Somehow his sojourn abroad had lengthened—after Florence there had been Paris, and then the south of France, and a detour to the Greek islands. But he wasn’t the sort to paint wilderness—his terrain was urban chic, the villas and opulent apartments and homes of his many acquaintances. He had a facility for capturing a likeness and soon learned that there was no better way to flatter a woman than to tell her he simply
had to
paint her portrait, or her house. Women were no problem for Orlando Messenger. No problem at all.
“Orlando! Lovely to see you again. We haven’t met in ages … it must have been, what? Two years ago?” The small and deadly chic woman was dressed in black and her large mouth was a glossy red gash in her white face as she smiled at him.
“At least that, Pamela,” he replied, taking her hand and turning on the charm. “I’ve missed you.”
“Me too, darling.” Her large brown eyes under their burden of gray shadow and black mascara stared knowingly into his. “I have a new chalet in Gstadd,” she murmured, allowing her hand to linger in his. “Come spend Christmas—we’re having quite a house party, twenty-six, I think….”

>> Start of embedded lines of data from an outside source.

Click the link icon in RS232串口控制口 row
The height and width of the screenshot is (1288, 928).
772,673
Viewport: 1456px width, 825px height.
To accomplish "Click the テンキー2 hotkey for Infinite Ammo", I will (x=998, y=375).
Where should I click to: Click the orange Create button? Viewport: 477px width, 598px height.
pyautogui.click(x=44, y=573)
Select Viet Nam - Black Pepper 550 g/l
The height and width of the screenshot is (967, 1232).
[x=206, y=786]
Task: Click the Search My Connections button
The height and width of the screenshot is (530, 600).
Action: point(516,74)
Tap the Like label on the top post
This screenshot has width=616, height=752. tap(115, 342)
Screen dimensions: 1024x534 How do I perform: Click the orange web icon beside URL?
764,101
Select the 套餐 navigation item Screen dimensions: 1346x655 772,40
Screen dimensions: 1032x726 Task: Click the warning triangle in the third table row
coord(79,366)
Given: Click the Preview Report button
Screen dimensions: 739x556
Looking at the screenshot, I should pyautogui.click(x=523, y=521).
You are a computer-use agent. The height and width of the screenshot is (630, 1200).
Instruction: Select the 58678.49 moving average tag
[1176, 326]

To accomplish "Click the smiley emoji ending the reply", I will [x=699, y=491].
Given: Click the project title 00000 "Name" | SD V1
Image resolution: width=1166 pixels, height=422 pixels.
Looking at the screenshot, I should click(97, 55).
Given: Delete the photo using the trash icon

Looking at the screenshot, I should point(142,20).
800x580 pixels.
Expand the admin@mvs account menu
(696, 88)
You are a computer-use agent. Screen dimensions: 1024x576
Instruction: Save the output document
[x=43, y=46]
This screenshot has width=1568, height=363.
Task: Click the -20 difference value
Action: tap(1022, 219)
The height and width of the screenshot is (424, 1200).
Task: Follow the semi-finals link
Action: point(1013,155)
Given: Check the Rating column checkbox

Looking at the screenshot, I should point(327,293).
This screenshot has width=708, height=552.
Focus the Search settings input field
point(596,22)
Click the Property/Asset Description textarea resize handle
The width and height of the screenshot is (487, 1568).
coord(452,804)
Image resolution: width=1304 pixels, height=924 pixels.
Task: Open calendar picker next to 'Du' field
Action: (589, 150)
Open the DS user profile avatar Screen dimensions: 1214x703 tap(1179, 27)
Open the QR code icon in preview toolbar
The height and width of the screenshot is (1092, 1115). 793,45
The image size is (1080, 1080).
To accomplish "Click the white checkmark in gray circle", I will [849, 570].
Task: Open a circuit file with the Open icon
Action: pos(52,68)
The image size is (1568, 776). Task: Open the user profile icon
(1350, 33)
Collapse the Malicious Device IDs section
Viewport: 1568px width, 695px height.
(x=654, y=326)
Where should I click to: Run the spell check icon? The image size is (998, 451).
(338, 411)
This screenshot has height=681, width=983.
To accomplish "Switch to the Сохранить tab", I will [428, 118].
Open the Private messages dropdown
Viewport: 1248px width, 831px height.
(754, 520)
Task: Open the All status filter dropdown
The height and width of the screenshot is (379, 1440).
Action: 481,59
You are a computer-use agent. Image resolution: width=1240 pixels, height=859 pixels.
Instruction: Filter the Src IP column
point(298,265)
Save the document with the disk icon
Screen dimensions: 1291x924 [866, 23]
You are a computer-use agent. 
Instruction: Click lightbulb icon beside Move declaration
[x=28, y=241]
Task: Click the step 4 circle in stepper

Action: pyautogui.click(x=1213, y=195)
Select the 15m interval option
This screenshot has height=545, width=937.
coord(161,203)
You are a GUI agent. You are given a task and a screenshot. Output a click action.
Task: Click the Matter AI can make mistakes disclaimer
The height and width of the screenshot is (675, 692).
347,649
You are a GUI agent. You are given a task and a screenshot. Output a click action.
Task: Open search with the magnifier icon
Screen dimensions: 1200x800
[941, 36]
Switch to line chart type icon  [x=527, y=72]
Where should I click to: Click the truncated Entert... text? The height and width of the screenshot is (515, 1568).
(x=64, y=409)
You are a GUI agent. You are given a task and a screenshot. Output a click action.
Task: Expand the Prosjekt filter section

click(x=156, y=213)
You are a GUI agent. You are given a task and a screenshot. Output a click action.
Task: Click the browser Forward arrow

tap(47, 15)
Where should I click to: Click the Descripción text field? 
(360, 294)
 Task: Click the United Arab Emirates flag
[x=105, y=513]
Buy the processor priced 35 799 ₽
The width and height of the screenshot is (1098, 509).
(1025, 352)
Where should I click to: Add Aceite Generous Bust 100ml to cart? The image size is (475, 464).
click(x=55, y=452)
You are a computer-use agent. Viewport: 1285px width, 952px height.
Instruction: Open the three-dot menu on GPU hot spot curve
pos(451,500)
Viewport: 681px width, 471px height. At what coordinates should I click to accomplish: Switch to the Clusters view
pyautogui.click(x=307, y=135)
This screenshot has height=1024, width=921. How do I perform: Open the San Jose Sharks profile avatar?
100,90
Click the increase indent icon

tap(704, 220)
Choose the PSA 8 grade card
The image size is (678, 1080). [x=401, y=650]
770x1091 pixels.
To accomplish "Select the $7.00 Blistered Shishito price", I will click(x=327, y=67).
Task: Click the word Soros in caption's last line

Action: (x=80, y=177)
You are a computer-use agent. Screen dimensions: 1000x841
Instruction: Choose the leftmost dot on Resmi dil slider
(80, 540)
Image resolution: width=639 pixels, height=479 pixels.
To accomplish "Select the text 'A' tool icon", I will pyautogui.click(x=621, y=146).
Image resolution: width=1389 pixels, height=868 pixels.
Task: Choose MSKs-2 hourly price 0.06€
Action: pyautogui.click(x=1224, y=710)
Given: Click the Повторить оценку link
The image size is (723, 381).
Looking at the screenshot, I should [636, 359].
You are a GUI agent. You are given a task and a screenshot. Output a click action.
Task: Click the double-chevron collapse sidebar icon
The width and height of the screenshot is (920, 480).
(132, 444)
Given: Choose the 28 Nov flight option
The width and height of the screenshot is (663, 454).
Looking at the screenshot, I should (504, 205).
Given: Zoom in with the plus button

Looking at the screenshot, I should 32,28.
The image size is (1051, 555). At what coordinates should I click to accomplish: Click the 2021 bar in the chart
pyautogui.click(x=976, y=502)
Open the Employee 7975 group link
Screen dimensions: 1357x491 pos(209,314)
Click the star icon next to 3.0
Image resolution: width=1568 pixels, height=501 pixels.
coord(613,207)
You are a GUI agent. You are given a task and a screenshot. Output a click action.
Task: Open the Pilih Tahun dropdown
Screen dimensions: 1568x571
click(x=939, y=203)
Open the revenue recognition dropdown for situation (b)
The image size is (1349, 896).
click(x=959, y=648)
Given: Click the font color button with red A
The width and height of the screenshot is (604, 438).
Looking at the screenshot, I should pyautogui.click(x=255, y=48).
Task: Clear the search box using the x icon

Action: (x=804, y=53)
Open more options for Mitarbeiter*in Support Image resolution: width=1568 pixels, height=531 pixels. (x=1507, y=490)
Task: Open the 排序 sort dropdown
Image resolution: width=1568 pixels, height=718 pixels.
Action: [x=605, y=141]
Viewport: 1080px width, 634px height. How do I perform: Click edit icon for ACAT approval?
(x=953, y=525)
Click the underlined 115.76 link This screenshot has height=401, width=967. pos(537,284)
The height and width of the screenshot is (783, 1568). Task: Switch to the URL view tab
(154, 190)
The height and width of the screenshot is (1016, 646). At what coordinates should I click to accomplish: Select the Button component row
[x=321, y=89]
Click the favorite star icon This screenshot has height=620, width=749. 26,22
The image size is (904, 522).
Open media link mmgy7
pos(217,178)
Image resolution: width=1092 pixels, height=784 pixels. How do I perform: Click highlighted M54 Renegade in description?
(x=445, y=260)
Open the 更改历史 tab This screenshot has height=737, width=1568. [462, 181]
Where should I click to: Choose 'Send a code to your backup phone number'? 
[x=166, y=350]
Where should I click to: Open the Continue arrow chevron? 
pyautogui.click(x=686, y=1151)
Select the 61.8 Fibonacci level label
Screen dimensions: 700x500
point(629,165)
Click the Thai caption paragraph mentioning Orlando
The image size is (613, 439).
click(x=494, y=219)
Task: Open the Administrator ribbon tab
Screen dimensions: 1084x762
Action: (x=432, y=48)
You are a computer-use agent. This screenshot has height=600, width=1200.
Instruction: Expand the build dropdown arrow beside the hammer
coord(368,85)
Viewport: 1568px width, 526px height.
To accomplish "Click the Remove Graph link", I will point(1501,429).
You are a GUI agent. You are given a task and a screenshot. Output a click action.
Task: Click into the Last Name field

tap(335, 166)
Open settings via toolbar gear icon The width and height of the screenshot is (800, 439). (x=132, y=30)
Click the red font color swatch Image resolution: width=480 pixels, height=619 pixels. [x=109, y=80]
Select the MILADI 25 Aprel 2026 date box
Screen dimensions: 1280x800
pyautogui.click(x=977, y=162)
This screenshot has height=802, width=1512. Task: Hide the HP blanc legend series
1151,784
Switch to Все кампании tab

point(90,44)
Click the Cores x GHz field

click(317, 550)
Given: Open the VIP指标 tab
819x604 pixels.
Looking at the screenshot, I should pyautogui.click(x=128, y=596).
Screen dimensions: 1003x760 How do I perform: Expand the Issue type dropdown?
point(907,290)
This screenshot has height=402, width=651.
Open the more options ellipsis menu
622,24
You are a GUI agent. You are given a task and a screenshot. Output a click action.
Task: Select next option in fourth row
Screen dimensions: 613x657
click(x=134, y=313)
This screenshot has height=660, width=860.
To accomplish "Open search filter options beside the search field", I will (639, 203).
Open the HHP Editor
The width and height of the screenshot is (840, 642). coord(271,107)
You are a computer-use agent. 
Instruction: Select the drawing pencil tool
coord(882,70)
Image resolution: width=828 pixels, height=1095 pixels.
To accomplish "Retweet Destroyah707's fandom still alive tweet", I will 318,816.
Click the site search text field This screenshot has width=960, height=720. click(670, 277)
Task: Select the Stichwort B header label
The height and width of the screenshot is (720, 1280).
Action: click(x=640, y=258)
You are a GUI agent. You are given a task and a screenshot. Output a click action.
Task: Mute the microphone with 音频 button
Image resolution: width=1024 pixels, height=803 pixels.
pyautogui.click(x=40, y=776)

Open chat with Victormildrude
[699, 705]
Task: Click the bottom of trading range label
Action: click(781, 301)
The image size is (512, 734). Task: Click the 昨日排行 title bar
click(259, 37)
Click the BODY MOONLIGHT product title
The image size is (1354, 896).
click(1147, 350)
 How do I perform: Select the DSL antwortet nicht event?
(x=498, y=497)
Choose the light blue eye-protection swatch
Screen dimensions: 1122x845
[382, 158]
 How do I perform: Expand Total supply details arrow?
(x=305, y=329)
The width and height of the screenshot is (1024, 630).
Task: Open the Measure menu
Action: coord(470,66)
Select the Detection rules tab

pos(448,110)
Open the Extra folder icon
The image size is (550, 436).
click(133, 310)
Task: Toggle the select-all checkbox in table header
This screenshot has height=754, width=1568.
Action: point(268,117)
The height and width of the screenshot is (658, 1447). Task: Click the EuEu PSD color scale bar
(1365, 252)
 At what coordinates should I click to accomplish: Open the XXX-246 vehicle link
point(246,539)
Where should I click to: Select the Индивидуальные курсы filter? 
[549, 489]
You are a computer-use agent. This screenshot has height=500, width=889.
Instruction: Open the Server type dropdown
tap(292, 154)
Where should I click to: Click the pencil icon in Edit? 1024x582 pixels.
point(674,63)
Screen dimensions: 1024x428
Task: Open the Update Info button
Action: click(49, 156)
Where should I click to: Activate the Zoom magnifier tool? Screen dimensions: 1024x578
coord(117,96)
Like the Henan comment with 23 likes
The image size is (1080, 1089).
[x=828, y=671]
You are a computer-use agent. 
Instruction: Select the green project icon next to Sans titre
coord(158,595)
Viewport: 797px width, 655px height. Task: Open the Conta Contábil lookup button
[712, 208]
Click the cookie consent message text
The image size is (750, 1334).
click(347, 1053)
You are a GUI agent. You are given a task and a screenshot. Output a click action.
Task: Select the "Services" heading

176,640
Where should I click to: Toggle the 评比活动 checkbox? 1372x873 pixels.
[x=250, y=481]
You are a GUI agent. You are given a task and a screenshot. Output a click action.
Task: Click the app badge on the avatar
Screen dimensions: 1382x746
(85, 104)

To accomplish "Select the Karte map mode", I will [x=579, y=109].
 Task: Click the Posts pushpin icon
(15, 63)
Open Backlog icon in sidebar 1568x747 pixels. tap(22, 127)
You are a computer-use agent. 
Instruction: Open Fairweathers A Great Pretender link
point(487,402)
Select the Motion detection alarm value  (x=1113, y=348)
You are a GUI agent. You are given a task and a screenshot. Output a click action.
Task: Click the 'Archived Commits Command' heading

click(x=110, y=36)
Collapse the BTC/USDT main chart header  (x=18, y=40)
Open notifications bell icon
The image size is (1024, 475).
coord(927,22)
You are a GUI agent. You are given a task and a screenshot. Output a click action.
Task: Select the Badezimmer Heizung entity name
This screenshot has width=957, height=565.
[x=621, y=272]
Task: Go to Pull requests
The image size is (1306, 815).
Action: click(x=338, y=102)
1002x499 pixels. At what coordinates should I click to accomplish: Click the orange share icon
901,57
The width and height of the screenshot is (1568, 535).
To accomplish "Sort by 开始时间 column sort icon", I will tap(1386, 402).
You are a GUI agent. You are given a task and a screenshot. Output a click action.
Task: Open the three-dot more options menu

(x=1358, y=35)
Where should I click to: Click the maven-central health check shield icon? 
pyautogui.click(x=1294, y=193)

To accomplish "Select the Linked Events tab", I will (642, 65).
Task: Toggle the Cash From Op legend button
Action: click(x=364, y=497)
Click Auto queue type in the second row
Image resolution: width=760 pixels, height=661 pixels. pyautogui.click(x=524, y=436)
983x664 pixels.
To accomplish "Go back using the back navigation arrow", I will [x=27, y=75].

“Sounds great,” he said, smiling into her eyes.
“Lovely, you can do a painting of the new chalet.”
She strutted across the room on the impossibly high heels that she always wore to give her the necessary extra inches, flinging her arms around another man, a writer Orlando knew, and he heard her repeating almost identically the conversation she’d just had with him. Pamela made a habit of “creative” conquests, and Orlando thought bitterly that with her money she usually had her choice. He’d go to Gstaad for Christmas and she’d expect him to entertain her in bed—if and when she felt like it—and in return he’d do a nice little watercolor of the house. Singing for his supper again!
He stared moodily at the unsold paintings; they were charming and colorful, and they were just a touch commercial because he’d tried to gear his talents to what the customer liked instead of giving himself free rein and painting what
he
wanted, the way
he
wanted it. It had to stop, he told himself bitterly, he was an excellent artist, maybe even a great one. The trouble was he was
no good at starving in a garret, he enjoyed the high life too much. And that’s where Poppy Mallory’s money came in.
He’d called the lawyer in Geneva right away and told him his story. Lieber had listened and then he’d said: “And what documentation do you have to back this up, Mr. Messenger?” What could he say? He’d searched his father’s study from end to end, looking for birth certificates or family letters and documents, and found nothing.
Lieber had sounded doubtful. “Send me a written statement, Mr. Messenger. Let me know if you come up with anything substantive,” he’d added, not quite dismissing him, because after all, his story might be true.
Orlando sighed frustratedly, staring at the smart, laughing gossiping crowd; with Poppy’s money he could be one of them instead of always on the outside, and then there’d be no more having to be charming to the Pamelas of the world. It would be their turn to try to charm him—and by God, he’d make
them
sing for their supper!
“Well, well,” said Peter Maze, the gallery owner, “just look what the wind blew in! My word, Orlando, the gods are visiting you! That’s Antony Carraldo.”
He bustled away, beaming as he held out his hand to the dark, hawkish-looking man standing by the door. Orlando’s eyes lit up; he knew that not only was Carraldo a major art dealer, but that from his bottomless wealth he’d already sponsored two decades’ worth of young artists, establishing several as major names. Carraldo was an artist’s savior, a true patron in the old-fashioned sense, and he was exactly what Orlando needed. Nor was Carraldo a man who wasted his time. He knew Carraldo wouldn’t have come here unless he was interested in him. He sipped his champagne coolly, watching and waiting for Peter to introduce him, but Carraldo was pointing at the painting displayed in the window.